In short, machine learning is where it’s at.
This is why we teach machine learning. This is why our Machine Learning Nanodegree program is so popular. This is why demand for our Self-Driving Car Nanodegree program has been so incredible. This is why our Deep Learning course has literally thousands and thousands of enrollees. Our students know what Thomas and Williams are talking about. Together, we all see the algorithm on the whiteboard.
The Algorithm Age
First, we were “Pre-Data.” To borrow a phrase from Rex Stout’s great fictional detective Nero Wolfe, we made decisions based on “intelligence guided by experience.” Next came “The Data Age.” More and more numbers cascaded in every day, but we didn’t always know what to do with all the information. Enter the era of “The Data Expert.” Making sense of the numbers became a critical skill, and those who had it became the age’s icons. Finally, the sheer onslaught of information was simply too much even for them. That’s when we entered “The Algorithm Age.”

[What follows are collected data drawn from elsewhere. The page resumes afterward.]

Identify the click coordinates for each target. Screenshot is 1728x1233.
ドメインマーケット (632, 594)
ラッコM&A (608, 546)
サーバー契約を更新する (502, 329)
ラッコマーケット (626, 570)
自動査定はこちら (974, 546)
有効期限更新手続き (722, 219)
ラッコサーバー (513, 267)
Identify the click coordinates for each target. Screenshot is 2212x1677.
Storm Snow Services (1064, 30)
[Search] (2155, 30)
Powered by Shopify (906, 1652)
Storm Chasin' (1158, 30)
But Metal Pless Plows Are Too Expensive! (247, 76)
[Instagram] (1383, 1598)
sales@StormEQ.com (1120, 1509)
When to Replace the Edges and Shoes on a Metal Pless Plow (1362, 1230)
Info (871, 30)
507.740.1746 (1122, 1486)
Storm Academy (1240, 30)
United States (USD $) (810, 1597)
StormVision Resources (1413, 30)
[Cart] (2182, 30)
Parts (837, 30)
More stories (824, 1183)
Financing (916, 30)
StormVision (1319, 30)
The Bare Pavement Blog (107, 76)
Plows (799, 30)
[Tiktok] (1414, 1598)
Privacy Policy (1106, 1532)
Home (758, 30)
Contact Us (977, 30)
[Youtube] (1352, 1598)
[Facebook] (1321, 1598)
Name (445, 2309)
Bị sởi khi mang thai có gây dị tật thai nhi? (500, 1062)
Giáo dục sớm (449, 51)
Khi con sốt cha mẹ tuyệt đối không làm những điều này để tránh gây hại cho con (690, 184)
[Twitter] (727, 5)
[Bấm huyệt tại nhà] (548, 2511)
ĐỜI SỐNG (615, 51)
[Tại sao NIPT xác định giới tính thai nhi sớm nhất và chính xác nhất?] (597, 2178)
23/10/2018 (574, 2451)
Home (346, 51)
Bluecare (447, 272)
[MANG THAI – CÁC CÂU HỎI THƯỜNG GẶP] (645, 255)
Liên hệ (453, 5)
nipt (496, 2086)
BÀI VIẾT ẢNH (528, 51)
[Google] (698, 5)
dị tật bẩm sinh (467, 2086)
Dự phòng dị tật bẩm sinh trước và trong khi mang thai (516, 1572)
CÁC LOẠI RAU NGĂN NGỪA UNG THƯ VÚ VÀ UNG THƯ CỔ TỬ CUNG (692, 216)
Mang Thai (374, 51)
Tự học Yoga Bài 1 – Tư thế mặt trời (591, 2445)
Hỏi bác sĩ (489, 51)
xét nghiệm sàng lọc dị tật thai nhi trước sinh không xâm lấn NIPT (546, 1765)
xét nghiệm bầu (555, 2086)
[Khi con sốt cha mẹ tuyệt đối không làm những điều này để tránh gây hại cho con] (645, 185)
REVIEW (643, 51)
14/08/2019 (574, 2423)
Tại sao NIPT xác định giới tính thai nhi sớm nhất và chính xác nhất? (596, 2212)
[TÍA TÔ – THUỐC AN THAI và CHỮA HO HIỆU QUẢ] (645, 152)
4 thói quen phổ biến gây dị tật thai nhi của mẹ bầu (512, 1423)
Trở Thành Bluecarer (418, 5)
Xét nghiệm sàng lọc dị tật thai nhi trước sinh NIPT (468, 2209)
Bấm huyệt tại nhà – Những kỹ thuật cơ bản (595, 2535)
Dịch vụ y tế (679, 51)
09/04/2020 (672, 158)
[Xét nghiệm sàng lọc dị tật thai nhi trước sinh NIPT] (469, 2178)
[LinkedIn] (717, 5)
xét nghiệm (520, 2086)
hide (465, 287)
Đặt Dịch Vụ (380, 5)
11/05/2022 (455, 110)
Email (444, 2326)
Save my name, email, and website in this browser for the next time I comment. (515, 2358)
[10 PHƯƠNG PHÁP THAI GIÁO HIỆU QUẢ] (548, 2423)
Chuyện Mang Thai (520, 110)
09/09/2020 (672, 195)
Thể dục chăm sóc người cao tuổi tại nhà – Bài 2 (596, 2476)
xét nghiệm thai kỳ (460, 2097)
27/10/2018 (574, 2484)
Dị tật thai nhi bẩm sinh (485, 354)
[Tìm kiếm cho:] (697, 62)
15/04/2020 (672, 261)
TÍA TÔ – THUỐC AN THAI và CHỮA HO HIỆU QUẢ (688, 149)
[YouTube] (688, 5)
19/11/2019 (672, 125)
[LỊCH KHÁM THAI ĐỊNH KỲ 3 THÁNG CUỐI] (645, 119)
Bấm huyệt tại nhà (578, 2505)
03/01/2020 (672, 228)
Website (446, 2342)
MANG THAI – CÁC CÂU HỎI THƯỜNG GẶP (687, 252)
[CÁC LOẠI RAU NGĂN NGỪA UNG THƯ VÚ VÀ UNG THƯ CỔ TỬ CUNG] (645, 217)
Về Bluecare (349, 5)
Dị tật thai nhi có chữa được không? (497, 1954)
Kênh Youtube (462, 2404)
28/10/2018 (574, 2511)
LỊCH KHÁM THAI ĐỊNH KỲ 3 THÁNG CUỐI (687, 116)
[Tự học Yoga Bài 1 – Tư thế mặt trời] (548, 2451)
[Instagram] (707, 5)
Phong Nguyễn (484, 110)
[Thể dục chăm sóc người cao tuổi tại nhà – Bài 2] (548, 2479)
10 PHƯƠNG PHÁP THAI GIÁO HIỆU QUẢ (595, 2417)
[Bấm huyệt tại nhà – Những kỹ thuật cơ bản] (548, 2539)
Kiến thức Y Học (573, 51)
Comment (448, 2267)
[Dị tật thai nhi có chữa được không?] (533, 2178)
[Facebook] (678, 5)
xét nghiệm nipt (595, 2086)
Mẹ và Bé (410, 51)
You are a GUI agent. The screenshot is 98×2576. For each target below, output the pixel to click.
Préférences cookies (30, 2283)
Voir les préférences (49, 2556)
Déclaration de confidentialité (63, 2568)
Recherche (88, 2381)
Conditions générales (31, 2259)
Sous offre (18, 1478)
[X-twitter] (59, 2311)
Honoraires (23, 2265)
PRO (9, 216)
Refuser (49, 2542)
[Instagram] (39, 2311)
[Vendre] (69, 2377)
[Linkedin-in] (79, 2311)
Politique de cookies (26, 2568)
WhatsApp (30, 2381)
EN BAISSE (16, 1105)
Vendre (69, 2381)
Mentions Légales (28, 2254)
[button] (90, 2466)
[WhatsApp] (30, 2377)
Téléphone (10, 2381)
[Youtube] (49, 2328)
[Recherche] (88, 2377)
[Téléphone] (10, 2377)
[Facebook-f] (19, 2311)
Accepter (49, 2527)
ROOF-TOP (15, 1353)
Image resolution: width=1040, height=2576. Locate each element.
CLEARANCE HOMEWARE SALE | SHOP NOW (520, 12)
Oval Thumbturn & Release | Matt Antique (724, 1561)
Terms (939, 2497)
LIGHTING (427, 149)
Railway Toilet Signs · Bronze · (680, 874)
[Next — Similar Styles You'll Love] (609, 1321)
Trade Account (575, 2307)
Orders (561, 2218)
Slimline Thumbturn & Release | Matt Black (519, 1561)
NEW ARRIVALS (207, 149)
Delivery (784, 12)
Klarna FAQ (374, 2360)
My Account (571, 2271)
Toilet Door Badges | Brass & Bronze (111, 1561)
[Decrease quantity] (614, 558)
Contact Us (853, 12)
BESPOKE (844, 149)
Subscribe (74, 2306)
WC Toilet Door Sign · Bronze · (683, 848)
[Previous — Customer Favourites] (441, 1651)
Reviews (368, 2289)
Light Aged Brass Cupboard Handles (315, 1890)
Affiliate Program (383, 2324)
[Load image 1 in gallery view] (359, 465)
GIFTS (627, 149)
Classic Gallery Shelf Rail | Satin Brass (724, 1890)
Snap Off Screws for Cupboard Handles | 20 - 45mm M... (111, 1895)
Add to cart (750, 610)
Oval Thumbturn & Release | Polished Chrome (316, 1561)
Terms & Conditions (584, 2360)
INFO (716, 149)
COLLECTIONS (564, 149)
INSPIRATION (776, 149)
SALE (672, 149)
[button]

This is where we are today. We are no longer directly managing the data. Instead, we are building the systems that manage the data for us.
Talent and Training
Thomas closes “The End of Tech Companies” with a series of strategies he believes businesses will need to adopt in order to succeed in the coming years. In a section devoted to talent issues, and specifically the training required to ensure businesses have the talent necessary to successfully transform themselves, Thomas writes the following:
Mandatory training does not work. If a person has to be required to learn, then they will not be able to make the shift that is necessary. An employee must have the desire and motivation to want to learn, in order for training to have the desired impact. It is the leaders’ responsibility to a) provide a self-paced training platform, b) provide badges and recognition for those that make progress, and c) develop the curriculum to ensure that the right skills are being emphasized.
It was heartening beyond measure to read these words, as it aligns so closely with our approach at Udacity. We embrace self-paced learning because we know it’s critical to student success. We understand the career-defining significance of a valued credential. And we know beyond a shadow of a doubt that building our programs in partnership with top companies is the single best way to ensure that our students learn the most in-demand skills.
Skills, Not Roles
Samuel Greengard (Author of “The Internet of Things,” MIT Press, 2015) wrote an article recently entitled Why All Companies Are Now Tech Companies, and in it he makes a statement that rather neatly wraps together the Thomas and Williams articles we’ve been discussing above. Greengard writes:
It’s doesn’t matter whether you’re selling bread, bolts, salami or semiconductors, you’re now a tech company. Moreover, your brand image is inexorably linked to the way your website, e-commerce systems, apps and automation perform (or don’t perform).
The critical takeaway for students—and for anyone looking ahead to new career opportunities—is something we highlighted recently in an article on our blog entitled Six Skills for a Six-Figure Salary:
The key is to pursue skills, not roles.
In a world where every company must become a “tech company,” every worker with “tech skills” will be in demand. This is why the exhortation to pursue skills instead of roles. Whether you’re studying to be a Machine Learning Engineer, a Front-End Web Developer, an App Developer, or a Data Analyst, your skills are going to get you hired. But not at a “tech company.” Because there won’t be those anymore. Unless, that is, they’re all tech companies? Wait … what? Well, either way, you’ve got a job waiting!